[Records of locating words and elements]
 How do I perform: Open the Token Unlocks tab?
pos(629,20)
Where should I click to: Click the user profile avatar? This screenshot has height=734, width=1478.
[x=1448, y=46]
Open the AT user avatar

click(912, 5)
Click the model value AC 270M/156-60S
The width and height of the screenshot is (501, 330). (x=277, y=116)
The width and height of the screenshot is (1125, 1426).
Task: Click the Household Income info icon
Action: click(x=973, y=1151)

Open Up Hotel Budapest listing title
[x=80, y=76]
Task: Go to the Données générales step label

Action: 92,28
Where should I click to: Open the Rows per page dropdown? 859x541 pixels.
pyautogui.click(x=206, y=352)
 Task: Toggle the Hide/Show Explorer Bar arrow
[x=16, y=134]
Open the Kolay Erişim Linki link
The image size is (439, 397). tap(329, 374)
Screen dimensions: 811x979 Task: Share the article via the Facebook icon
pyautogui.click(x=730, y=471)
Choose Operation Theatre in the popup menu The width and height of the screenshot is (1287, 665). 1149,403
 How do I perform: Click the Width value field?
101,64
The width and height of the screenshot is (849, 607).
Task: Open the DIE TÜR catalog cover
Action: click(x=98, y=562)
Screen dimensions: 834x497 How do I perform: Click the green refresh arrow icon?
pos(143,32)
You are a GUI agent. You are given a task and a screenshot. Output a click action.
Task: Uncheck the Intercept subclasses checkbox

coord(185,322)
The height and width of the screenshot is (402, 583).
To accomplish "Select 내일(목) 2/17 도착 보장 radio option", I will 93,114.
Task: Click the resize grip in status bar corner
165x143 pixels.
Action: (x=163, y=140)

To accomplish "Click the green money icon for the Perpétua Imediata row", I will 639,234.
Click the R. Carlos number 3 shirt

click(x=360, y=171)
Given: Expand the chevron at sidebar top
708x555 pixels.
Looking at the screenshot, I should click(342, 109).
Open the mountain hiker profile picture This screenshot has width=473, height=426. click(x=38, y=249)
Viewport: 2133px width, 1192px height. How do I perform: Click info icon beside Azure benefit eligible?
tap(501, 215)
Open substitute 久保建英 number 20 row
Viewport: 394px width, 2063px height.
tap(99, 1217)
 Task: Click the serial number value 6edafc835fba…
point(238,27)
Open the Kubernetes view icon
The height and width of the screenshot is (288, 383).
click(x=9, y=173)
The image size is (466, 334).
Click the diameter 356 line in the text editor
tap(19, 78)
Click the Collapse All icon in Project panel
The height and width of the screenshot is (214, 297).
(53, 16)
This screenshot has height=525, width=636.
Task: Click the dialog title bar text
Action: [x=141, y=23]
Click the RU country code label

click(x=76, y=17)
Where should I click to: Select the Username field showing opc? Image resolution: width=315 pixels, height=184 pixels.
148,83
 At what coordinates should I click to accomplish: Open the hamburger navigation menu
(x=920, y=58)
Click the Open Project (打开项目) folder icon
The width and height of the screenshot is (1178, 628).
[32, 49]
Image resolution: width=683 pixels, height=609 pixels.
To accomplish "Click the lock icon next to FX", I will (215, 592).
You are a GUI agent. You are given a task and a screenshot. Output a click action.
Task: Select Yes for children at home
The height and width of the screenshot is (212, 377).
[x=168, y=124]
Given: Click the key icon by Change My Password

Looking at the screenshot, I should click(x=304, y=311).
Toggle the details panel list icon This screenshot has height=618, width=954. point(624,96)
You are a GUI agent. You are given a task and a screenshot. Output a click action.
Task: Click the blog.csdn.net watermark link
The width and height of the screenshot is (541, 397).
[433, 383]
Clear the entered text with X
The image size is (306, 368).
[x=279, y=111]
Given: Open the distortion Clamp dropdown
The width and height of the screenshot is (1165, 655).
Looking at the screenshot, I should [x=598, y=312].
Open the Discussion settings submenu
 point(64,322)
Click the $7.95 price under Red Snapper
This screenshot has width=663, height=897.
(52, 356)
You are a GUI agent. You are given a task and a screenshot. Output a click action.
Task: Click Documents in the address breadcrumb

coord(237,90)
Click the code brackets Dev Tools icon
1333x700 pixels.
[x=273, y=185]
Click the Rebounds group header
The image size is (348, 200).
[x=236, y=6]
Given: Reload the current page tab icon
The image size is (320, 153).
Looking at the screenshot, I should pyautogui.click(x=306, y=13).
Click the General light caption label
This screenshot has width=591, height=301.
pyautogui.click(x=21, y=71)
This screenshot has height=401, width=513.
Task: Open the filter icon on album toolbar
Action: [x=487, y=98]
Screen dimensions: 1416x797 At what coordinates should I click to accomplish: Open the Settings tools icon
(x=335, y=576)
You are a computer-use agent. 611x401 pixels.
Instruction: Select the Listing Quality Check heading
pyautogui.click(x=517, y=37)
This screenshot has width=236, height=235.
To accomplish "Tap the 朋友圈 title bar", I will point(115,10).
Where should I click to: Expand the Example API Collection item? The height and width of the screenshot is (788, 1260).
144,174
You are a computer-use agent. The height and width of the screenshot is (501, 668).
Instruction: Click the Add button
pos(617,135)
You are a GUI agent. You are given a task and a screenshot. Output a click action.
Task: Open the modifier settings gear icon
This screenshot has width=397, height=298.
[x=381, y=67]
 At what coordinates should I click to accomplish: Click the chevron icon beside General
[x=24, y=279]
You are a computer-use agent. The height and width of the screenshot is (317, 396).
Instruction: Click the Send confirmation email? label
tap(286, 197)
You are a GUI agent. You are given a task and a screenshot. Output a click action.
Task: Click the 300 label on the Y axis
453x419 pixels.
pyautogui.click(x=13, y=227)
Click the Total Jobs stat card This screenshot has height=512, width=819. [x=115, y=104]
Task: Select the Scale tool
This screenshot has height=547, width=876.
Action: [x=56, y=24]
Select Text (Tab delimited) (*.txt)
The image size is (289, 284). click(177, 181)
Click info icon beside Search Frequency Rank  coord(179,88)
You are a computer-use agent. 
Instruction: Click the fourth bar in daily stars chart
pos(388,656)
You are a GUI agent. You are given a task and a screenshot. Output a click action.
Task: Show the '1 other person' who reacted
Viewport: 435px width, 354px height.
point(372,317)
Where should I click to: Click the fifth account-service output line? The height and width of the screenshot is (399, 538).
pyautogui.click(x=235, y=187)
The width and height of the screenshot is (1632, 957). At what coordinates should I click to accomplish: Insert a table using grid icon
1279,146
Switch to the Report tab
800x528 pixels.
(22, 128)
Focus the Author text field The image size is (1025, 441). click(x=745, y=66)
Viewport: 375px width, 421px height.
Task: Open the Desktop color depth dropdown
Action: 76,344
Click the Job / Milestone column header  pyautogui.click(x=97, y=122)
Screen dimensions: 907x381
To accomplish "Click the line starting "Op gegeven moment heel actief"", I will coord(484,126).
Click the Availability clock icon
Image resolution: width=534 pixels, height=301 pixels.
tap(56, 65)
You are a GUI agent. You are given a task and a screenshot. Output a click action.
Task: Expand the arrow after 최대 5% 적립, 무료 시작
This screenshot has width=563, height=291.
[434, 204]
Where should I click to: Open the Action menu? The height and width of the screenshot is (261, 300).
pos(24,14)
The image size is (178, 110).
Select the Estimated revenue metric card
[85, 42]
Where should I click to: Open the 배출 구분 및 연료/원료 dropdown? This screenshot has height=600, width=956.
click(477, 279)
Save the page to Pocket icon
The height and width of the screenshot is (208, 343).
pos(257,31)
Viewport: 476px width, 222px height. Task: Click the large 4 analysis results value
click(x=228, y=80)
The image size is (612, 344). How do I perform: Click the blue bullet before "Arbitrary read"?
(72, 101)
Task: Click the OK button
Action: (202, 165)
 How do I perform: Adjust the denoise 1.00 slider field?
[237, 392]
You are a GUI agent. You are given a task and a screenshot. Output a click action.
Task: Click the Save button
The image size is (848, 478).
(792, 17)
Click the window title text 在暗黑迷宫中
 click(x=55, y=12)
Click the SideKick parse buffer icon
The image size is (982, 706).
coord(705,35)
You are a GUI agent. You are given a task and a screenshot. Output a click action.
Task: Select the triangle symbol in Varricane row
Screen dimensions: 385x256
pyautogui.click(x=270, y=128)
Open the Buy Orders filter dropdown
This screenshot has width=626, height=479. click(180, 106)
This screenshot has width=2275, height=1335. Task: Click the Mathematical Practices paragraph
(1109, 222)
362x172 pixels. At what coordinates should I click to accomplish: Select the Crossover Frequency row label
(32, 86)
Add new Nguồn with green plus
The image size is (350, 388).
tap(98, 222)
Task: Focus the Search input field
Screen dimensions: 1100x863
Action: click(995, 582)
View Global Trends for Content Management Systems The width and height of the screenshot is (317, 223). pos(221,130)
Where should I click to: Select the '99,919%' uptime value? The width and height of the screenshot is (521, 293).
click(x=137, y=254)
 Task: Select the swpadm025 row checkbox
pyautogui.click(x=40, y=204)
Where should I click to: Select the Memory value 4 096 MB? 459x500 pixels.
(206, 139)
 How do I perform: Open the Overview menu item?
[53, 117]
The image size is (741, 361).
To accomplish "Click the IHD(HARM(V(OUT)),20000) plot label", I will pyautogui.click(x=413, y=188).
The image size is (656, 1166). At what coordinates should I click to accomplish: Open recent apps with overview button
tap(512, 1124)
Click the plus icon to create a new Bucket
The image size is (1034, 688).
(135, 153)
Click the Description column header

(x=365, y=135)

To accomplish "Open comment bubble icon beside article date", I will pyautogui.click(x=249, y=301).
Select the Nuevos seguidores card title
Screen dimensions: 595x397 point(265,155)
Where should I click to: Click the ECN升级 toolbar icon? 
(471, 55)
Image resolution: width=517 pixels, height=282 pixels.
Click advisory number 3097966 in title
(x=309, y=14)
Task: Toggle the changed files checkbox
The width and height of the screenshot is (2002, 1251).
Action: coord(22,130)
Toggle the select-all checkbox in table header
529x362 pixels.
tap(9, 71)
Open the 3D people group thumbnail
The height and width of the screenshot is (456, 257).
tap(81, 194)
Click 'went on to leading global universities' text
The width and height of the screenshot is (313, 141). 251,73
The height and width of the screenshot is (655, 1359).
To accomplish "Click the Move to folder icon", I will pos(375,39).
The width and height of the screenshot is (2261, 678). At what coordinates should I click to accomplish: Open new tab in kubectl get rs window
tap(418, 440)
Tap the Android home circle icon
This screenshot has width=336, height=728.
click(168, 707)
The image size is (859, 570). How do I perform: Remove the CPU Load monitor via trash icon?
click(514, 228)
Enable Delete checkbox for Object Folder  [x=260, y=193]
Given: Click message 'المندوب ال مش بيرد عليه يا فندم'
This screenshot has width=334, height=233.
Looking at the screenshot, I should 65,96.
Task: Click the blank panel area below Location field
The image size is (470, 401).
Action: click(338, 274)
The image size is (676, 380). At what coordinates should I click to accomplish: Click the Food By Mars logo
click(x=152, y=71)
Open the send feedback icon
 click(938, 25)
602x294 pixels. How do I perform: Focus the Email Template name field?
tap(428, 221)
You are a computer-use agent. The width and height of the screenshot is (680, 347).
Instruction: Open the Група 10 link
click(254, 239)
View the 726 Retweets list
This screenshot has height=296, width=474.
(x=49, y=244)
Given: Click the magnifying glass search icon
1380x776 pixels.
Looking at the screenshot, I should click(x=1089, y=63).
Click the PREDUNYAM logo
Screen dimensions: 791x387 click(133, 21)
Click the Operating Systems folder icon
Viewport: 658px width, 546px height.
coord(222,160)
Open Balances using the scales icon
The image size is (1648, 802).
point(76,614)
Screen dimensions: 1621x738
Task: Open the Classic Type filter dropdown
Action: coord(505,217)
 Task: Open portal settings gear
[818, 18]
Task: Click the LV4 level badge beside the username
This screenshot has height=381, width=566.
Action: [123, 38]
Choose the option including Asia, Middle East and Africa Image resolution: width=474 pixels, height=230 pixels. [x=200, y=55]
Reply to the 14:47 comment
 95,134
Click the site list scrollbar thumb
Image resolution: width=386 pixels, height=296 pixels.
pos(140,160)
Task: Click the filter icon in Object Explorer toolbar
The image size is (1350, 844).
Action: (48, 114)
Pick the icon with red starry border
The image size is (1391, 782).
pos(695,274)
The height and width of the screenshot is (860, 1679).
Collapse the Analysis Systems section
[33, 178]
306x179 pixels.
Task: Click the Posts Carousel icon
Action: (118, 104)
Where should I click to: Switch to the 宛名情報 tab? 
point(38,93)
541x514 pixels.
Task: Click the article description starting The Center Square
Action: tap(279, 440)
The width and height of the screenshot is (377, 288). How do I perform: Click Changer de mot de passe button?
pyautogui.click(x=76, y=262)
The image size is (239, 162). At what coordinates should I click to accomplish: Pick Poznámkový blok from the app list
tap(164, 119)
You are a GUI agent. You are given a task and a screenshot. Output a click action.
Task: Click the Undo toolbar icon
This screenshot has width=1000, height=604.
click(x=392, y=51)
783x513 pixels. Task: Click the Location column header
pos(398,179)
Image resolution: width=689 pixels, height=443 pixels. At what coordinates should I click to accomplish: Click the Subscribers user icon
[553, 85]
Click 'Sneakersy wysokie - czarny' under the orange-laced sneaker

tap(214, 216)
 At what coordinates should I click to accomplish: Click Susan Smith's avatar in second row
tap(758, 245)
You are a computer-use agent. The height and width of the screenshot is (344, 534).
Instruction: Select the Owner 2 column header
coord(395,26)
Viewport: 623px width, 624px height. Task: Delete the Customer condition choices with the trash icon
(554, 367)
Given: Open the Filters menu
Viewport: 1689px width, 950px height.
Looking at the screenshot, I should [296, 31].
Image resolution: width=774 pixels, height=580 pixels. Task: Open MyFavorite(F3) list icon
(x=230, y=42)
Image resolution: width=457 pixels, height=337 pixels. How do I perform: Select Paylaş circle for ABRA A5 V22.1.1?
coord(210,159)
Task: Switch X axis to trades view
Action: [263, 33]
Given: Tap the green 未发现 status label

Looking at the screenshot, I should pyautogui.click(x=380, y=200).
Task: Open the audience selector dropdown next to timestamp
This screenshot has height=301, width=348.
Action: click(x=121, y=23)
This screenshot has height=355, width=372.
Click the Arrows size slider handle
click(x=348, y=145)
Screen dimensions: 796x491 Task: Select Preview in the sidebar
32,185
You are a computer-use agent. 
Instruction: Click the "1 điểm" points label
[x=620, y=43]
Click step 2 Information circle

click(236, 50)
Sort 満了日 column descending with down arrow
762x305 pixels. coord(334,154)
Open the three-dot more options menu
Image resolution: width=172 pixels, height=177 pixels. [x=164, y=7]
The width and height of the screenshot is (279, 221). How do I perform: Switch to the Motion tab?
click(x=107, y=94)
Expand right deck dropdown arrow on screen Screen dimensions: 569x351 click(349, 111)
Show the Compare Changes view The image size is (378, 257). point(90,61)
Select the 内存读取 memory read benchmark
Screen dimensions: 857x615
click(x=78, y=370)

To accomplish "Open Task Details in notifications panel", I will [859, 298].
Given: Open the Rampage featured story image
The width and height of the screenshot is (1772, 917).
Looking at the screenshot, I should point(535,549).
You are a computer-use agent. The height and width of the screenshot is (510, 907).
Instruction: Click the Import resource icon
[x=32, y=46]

**YOUR INSTRUCTIONS:**
Copy out the lines of the data word for word, everything from the line containing "Focus the Author" down to the line containing "Click the Job".

**OUTPUT BELOW:**
Focus the Author text field The image size is (1025, 441). click(x=745, y=66)
Viewport: 375px width, 421px height.
Task: Open the Desktop color depth dropdown
Action: 76,344
Click the Job / Milestone column header  pyautogui.click(x=97, y=122)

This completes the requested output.